Like my very personal discipline of making a list on what nurtures creativity, I find it helpful to write down those things that do not. It fixes them in my mind and reminds me to run like a rabbit, for my own sanity and peace. Sometimes that list is noticably shorther than the one that inspires creativity, and for that I am grateful.
But somehow this "list" got a bit wordier and a good deal less "listy"! Here goes...
Rules, with a capital R, for one. You must NOT use this or that tool, you must NOT erase, you MUSTN'T use opaque paint with watercolor--or that feeling that you MUST do something every day, hence creating pressure to produce over being inspired or responding to something you care about.
We are not factories. We are creative souls.
The idea that you must use this medium or that, and you mustn't use the other one...for me, whatever works to express what I NEED to is what I use. If I want to use a pencil, I use it. If I want to go all ink, I do. If I jump right in with watercolor with no guidelines at all, then that's what the piece asked me to do. If I feel like giving myself guidelines--or making the underlying drawing the work itself, embellished with watercolor, then go to! If the piece calls for a touch of contrast where I've forgotten to leave one, a bright sparkle, I bring out the gouache or the white Sharpie!
But uniformity in rules or requirements? Not for me, thanks. Freedom to fly is what I need.
(Though actually, yes--I'll admit to a certain childish rebellion when faced with Rules--perhaps they DO encourage creativity, in a kind of reverse psychological way, for me! "Oh, yeah?? Who sez? Watch this!" Yes, I am a stubborn brat, why do you ask? )
Assignments--whether freelance, for pay, or casual prompts are not for me. Not any more. If it hasn't come from within, it doesn't satisfy my creative urge. (And mind you, many others find challenges and prompts extremely inspiring, making them their own. Perhaps it's all my years as a freelance artist, stomach in knots until the client responds, that makes me dislike these things so thoroughly!)
I suspect copying someone else's work can compromise creativity, as well. It's all right for learning a technique or understanding how the artist did what they did--after all, that's how artists learned, as apprentices, for generations. But creative?
Do you give a flying fig about "the Color of the Year?" I don't.
Creativity is our OWN response--to a subject, a mood, a color, a quality of light. A loved one. Something we care about!
Working from a photo is borderline, for me. I'm not into photorealism, at all--a camera can do a much better job than I can, and truthfully I don't have the patience for such exacting work.
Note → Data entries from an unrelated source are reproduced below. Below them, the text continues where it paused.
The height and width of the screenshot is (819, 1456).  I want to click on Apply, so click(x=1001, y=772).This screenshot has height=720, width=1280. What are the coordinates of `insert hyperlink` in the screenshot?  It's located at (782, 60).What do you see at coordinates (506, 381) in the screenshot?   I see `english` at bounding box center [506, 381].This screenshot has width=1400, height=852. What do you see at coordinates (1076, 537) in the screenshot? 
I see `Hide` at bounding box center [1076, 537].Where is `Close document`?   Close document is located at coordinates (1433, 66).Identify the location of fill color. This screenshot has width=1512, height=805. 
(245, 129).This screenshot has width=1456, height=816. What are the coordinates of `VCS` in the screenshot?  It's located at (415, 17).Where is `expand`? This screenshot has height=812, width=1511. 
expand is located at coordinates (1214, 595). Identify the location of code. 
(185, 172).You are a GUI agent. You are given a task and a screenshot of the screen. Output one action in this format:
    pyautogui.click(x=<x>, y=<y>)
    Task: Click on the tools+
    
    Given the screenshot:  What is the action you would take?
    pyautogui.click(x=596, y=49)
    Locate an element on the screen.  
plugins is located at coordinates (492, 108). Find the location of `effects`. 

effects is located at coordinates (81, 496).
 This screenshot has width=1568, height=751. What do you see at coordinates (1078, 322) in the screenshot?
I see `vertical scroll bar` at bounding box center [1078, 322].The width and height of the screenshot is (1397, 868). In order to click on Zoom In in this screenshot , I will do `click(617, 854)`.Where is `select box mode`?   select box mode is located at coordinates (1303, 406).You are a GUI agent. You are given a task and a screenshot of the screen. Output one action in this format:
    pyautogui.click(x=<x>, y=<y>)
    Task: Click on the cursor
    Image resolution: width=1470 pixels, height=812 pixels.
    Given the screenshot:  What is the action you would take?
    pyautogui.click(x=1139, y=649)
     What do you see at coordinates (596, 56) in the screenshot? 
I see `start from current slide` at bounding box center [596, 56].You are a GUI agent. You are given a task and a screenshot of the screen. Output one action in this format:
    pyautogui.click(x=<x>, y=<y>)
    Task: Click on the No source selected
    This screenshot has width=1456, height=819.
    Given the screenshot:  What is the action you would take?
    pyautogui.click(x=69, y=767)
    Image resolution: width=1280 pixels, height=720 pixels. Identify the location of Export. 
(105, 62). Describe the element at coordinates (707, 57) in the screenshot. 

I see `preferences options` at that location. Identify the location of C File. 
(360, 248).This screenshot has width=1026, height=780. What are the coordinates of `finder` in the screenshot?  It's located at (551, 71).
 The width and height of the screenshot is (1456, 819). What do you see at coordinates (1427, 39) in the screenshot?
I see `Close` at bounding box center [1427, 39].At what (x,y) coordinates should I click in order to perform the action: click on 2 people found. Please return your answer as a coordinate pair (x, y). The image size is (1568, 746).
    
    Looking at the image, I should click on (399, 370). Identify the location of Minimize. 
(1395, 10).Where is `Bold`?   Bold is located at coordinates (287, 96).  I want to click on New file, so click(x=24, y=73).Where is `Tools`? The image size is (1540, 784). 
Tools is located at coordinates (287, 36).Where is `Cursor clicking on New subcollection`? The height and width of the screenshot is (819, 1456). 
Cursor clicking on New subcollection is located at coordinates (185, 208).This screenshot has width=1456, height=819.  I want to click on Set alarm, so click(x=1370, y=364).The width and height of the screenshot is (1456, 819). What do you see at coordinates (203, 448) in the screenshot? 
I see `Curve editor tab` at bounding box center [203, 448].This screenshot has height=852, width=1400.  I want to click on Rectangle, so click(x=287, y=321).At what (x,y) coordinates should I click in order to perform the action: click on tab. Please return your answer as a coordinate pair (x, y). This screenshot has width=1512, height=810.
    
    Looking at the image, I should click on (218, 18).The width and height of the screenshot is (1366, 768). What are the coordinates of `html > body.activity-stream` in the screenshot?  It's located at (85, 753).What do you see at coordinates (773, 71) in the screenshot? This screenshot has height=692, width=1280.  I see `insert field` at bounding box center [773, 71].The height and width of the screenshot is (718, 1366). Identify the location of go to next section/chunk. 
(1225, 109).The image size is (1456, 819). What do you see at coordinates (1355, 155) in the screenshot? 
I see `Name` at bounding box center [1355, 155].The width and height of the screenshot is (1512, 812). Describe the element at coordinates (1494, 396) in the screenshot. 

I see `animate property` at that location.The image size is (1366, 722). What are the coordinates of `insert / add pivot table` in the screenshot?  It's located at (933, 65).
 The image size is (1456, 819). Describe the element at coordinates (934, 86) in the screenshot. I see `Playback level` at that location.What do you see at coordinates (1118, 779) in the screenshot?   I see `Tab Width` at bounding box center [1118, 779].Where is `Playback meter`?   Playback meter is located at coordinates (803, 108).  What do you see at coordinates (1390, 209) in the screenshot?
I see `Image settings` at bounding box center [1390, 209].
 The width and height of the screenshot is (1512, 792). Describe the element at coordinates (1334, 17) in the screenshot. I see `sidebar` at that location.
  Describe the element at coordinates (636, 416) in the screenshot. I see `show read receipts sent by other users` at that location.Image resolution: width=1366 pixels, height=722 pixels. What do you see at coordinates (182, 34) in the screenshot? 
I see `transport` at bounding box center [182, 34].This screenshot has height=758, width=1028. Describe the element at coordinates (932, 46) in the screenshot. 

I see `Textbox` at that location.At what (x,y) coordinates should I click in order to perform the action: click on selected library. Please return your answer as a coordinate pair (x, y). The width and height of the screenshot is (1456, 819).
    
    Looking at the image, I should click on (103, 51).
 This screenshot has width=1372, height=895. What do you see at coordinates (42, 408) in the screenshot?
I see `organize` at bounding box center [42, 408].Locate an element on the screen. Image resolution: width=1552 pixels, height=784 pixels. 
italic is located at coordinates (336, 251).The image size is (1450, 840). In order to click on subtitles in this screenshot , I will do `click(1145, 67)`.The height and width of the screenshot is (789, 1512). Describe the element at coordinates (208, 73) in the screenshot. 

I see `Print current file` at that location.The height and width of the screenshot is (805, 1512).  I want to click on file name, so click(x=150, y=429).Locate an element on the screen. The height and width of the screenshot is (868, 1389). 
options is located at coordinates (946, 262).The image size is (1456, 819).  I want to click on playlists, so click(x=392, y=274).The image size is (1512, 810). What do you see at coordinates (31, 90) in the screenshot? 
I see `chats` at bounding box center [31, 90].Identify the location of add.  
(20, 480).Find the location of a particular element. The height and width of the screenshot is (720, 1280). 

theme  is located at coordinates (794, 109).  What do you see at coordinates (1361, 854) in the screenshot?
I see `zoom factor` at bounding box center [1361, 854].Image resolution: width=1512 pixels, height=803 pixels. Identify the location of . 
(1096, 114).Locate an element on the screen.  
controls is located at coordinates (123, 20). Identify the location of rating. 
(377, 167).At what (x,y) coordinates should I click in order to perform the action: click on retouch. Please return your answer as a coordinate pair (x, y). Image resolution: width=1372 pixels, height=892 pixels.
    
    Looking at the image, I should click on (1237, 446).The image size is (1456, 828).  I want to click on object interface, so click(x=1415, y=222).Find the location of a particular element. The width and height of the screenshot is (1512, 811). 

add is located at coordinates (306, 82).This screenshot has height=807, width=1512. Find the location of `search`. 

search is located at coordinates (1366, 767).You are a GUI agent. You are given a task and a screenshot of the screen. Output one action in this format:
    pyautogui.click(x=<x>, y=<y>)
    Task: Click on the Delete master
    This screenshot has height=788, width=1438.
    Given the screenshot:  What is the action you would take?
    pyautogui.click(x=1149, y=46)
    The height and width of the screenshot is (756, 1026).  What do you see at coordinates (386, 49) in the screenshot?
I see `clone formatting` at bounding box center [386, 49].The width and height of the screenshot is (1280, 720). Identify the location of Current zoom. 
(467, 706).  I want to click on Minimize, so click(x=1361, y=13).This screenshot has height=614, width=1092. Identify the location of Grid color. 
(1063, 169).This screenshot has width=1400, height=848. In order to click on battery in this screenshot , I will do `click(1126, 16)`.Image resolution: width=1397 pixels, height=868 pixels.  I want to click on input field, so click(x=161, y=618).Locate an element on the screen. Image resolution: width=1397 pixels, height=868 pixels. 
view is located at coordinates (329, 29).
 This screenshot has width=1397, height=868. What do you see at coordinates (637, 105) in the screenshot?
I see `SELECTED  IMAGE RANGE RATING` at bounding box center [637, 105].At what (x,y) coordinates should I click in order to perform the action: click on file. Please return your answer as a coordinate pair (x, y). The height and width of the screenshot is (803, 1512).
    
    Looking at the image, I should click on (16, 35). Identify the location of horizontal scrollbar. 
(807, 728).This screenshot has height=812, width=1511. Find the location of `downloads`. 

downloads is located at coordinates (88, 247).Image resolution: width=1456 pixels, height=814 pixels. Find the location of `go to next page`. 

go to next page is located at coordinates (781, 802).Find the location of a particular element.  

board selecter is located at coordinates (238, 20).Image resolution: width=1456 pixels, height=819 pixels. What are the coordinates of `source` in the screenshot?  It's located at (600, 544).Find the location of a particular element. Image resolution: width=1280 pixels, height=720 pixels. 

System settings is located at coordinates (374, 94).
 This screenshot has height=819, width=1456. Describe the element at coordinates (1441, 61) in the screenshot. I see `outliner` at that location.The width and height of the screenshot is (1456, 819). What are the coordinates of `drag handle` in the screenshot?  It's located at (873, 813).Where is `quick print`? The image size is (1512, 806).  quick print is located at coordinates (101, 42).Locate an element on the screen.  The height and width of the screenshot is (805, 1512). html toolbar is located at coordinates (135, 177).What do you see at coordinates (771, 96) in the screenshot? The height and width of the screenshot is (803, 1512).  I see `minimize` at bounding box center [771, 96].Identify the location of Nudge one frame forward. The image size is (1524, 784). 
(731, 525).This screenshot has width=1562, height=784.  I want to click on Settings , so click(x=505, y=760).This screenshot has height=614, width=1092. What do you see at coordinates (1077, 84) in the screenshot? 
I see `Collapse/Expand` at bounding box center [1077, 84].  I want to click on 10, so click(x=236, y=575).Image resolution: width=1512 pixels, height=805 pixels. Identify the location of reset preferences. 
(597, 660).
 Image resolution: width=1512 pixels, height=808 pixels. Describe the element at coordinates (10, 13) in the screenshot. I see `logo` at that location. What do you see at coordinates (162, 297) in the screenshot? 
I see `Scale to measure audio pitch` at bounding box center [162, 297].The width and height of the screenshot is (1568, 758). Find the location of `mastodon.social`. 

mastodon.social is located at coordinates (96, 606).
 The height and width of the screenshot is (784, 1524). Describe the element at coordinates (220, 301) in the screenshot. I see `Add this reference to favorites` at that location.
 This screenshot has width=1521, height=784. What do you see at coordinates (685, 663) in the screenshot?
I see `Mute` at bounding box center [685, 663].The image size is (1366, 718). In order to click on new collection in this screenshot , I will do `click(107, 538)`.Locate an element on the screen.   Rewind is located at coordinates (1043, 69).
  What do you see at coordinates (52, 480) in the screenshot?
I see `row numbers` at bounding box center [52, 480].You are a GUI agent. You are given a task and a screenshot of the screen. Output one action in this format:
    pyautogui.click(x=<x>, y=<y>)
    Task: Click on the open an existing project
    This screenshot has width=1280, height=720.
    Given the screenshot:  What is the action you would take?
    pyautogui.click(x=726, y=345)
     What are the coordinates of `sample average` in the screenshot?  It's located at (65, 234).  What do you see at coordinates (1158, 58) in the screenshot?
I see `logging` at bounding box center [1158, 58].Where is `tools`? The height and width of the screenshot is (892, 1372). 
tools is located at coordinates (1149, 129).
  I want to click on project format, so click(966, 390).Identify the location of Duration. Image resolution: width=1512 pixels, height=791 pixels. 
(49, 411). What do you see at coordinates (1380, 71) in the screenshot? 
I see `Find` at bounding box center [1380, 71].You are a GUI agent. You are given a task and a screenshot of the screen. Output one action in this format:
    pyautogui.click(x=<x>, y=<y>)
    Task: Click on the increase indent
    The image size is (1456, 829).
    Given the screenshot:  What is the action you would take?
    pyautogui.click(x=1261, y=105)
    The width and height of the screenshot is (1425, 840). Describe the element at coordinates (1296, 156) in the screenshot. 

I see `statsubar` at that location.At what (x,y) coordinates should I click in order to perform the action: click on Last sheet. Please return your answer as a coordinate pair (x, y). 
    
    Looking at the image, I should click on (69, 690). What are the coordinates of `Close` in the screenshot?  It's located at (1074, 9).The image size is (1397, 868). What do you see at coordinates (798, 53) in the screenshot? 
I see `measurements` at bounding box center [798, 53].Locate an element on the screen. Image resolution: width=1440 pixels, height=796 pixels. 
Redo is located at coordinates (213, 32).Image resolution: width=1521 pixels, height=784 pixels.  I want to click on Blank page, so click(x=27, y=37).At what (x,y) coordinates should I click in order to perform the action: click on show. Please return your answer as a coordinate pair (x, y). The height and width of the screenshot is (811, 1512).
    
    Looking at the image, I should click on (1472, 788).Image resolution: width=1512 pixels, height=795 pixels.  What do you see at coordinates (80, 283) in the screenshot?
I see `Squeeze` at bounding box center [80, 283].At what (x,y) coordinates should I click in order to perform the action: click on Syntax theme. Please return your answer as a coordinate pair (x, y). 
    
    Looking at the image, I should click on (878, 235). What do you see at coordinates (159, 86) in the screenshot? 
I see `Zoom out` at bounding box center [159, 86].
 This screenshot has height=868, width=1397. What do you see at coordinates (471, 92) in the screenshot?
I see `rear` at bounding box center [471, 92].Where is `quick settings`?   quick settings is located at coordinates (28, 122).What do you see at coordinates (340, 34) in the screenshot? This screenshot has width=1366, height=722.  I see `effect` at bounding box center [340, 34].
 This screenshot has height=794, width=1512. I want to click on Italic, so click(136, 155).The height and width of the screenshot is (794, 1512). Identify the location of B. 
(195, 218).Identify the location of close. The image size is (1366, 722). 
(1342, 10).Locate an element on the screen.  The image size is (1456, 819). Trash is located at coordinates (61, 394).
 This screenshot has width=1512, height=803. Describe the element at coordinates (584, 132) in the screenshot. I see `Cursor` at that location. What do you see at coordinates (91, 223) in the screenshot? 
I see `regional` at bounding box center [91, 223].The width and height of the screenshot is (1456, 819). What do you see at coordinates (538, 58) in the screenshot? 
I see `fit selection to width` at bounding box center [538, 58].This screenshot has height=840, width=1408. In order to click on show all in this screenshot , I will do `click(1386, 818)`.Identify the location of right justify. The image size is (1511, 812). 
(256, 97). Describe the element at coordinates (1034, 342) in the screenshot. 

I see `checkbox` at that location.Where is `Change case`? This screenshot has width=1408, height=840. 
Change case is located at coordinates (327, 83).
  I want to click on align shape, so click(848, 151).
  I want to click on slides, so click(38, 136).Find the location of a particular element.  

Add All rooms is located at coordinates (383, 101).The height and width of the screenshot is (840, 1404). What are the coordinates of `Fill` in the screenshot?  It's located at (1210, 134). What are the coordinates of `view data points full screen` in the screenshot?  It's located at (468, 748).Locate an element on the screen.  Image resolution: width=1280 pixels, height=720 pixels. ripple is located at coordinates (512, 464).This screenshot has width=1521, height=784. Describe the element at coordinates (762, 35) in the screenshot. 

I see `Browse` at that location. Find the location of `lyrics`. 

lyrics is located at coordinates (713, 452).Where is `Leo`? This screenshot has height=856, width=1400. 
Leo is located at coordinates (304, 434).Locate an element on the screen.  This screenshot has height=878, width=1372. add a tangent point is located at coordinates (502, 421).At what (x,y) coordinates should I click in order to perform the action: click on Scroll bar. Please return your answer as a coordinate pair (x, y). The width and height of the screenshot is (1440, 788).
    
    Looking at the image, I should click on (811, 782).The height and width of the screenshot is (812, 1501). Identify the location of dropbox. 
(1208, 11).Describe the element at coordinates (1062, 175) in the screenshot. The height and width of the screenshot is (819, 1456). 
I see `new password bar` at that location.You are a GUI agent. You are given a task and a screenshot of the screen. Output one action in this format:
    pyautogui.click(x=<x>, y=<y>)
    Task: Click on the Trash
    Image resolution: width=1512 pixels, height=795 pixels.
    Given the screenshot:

And often, photos flatten the scene and obscure detail--especially on a sunny day with deep shadows. The main challenge of translating the wonderful 3D world to the flat 2D surface has already been solved in a photo. And we are often tempted to render it exactly as it appears, with little personal response, really. No tweaking, creative editing, or immediate gut-level response.
Have I worked from photos? Of course I have. I take hundreds, and sometimes I can't wait to render them in watercolor--or interpret them in watercolor, perhaps I should say!
Sometimes, back when I did much more freelance work than I do now--and thanks be to God I don't have to take every assignment that comes through the door, any more!--I frequently had to work from photos.
When I did hundreds of illustrations for The Walker's Companion, a Nature Company guide (long out of print, and Nature Company is long out of business), they did NOT send me all over the US to do the field sketches! What a dream assignment that would have been...
Often illustrators are asked to work far out of season, as well, in advance of the season for various wildflowers or other elements...so photos are our only recourse. Most of my Country Living Magazine illustrations fit that profile, as well. Baby bunnies are not born in January, but that may have been when I did this illustration.
I've done dozens of in-person demos with absolutely no opportunity to work in any other way...and of course, some of my favorite paintings have come from that necessity. But I did interpret, not attempt to reproduce the photo, as you can probably tell, below.
This was a demo at Old English Garden Shoppe, in Missouri...a long way from Maine! |
Other things that can inhibit creativity?
- The Inner Critic*
- Pretty much any criticism (not the constructive kind, which, in fact, I am also not fond of!)
- Active discouragement (parents, teachers, siblings or spouses can say the most deadening things...)
- Lack of encouragement or understanding
- Expectations--our own or others' (let it happen, let it flow. Try being in the moment and see what develops.)
- Too many suggestions or requests (for me this includes "why don't you do this or that, why don't you make a video on X, or would you teach on color theory/portraits/oil painting," etc.)
- Lack of time
- Lack of confidence
- Comparing to others' work or skill
- Not taking the creative urge seriously
- Not giving ourselves permission to create
- Not giving ourselves permission to explore
- Waiting to find the perfect tool (brush, pen, pencil, paper, journal, whatever)
- Exhaustion
- Discomfort
- Overscheduling
- Overstimulation (too MUCH information, too many options, too many choices!)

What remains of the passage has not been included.